Pixel coordinate grounding data:
_____
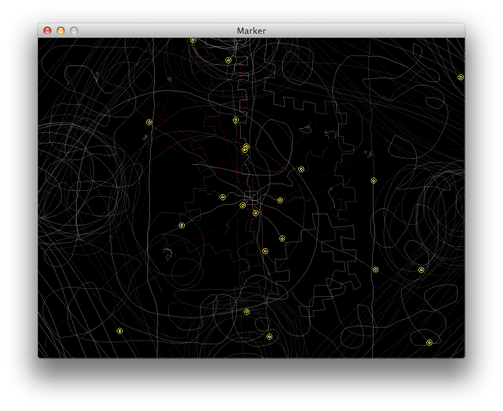Select the overlapping double yellow marker above center

pos(245,147)
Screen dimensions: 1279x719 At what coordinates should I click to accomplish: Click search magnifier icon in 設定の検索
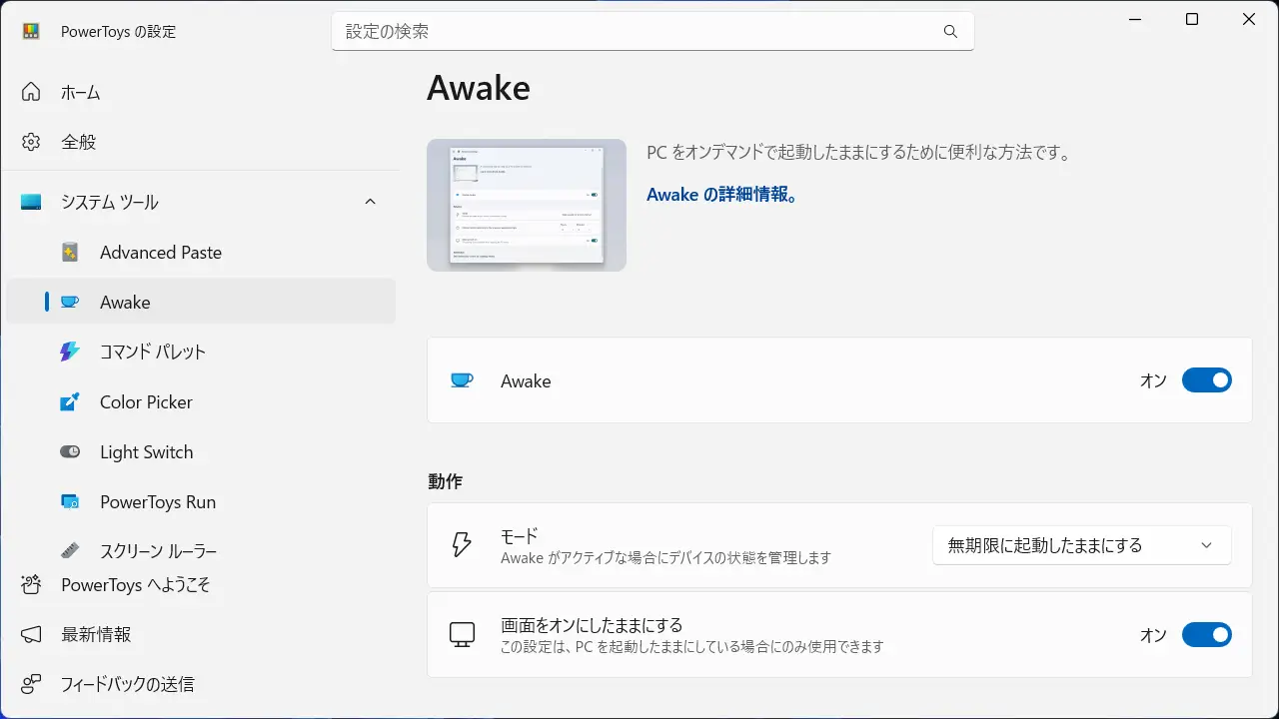[950, 31]
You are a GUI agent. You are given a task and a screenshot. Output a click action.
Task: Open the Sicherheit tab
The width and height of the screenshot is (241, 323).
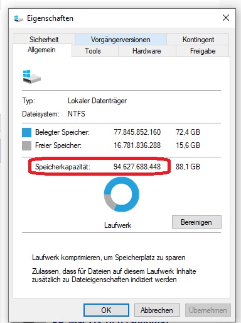click(44, 39)
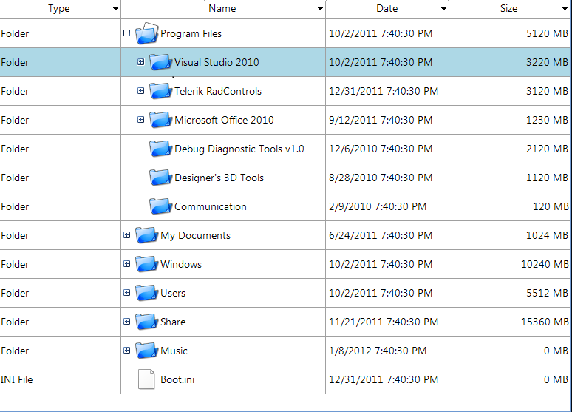Click the Program Files open folder icon
This screenshot has height=412, width=572.
[x=147, y=33]
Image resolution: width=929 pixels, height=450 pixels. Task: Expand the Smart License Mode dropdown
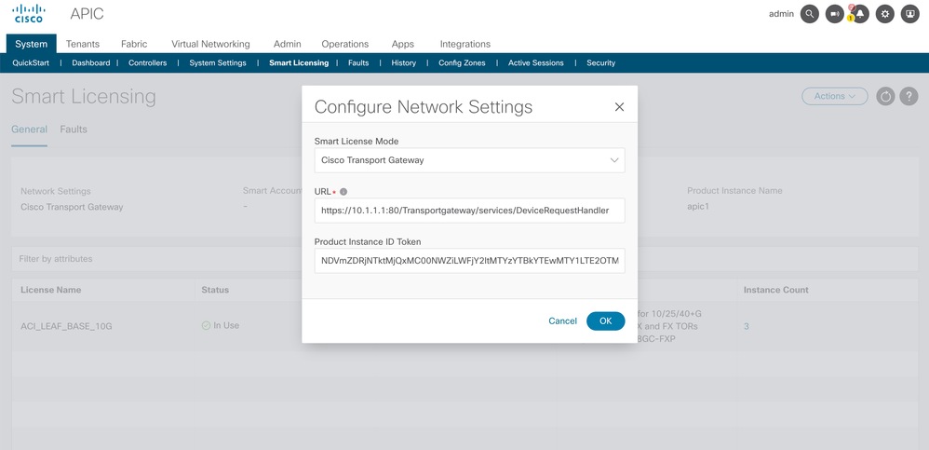click(469, 160)
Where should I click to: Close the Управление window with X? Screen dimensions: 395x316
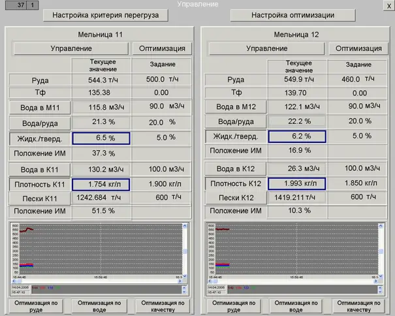[389, 5]
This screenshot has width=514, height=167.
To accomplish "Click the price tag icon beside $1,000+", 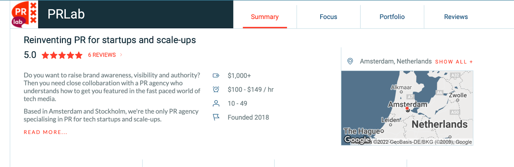I will click(216, 76).
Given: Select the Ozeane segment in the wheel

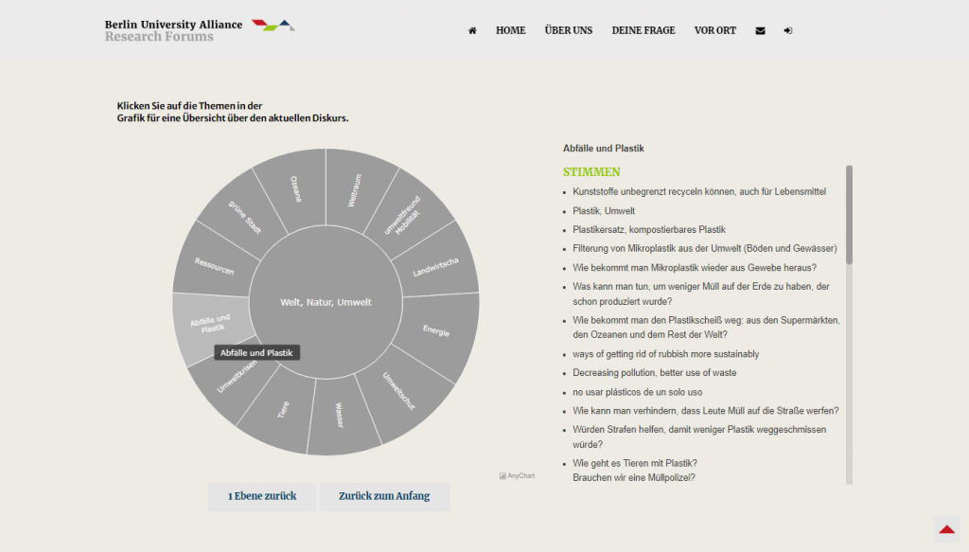Looking at the screenshot, I should click(x=296, y=189).
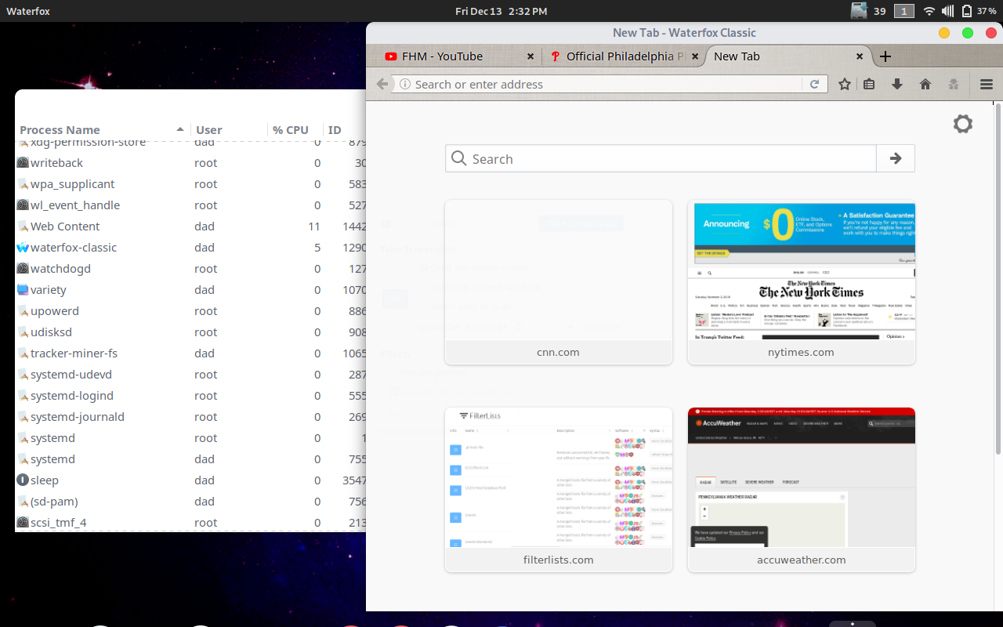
_____
**Goal of the exercise:**
For the entries above, print exactly the lines between the one with "Screen dimensions: 1279x719" and the one with "Task: Open the Sicherheit tab", inclusive, with no pictures.

**Problem solution:**
Screen dimensions: 1279x719 At what coordinates should I click to accomplish: Click search magnifier icon in 設定の検索
[950, 31]
You are a GUI agent. You are given a task and a screenshot. Output a click action.
Task: Open the Sicherheit tab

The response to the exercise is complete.